What this task involves:
Return each of the entries below word for word, with every picture left out.
--- START ---
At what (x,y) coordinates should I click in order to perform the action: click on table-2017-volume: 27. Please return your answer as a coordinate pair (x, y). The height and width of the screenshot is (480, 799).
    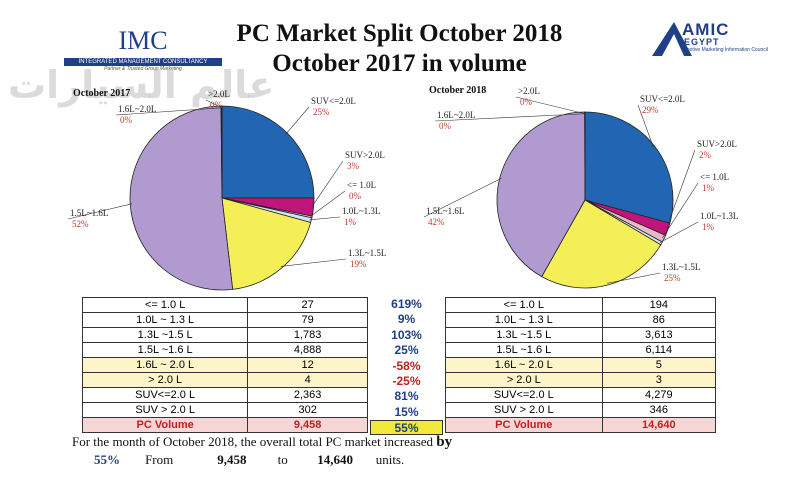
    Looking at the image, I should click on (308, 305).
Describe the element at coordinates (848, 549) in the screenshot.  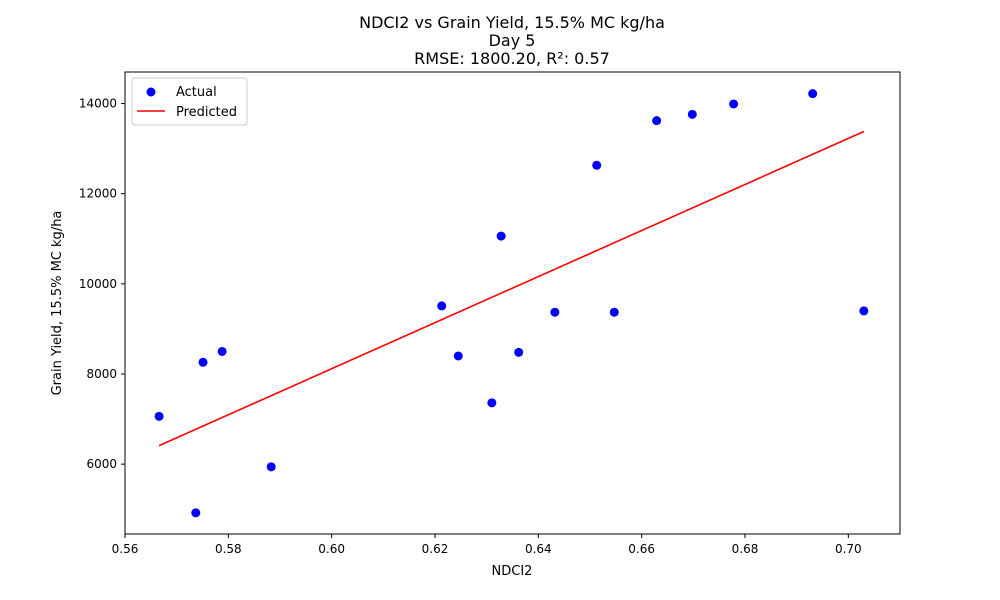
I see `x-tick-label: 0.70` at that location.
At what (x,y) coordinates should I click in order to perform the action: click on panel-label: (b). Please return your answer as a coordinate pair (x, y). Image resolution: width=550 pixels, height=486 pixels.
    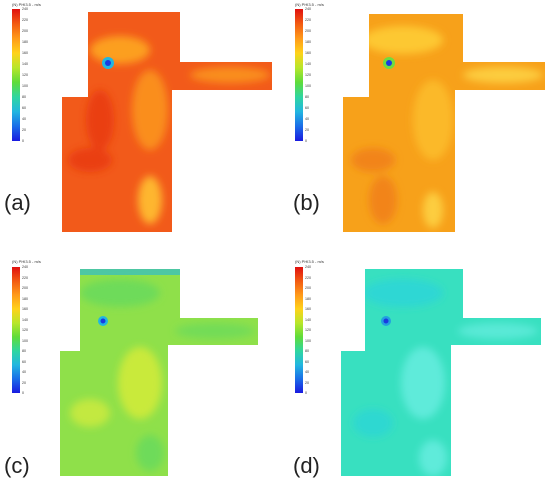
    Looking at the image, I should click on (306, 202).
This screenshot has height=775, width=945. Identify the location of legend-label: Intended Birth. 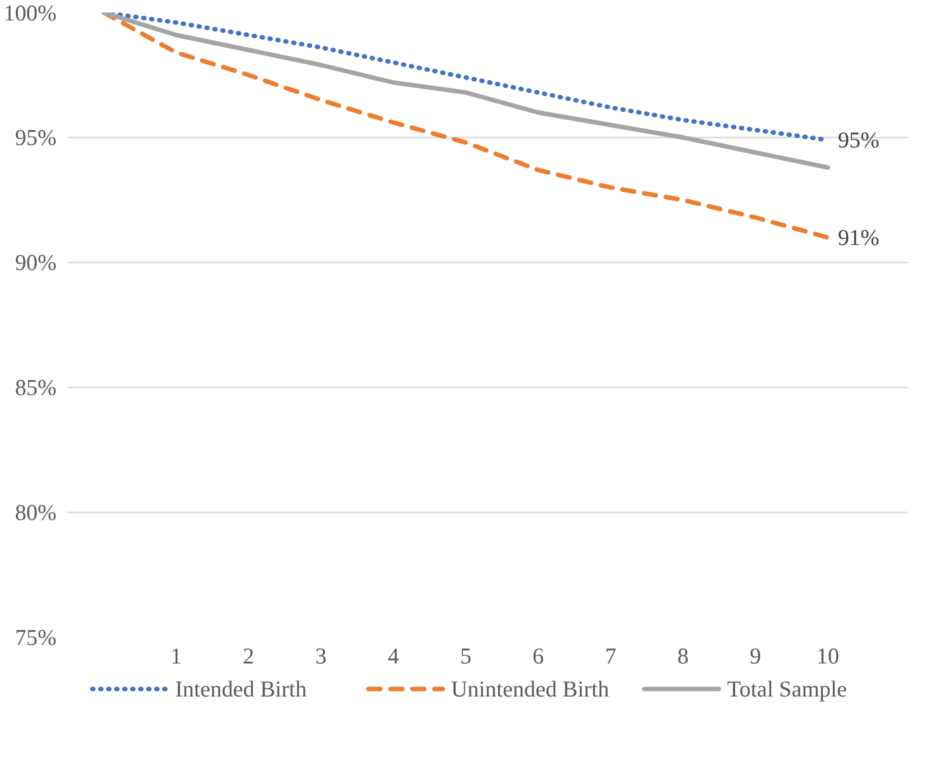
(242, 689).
--- END ---
Answer box:
At what (x,y) coordinates should I click in order to perform the action: click on table-2017-volume: 27. Please return your answer as a coordinate pair (x, y). The height and width of the screenshot is (480, 799).
    Looking at the image, I should click on (308, 305).
Describe the element at coordinates (848, 549) in the screenshot.  
I see `x-tick-label: 0.70` at that location.
At what (x,y) coordinates should I click in order to perform the action: click on panel-label: (b). Please return your answer as a coordinate pair (x, y). Image resolution: width=550 pixels, height=486 pixels.
    Looking at the image, I should click on (306, 202).
This screenshot has height=775, width=945. Identify the location of legend-label: Intended Birth. 
(242, 689).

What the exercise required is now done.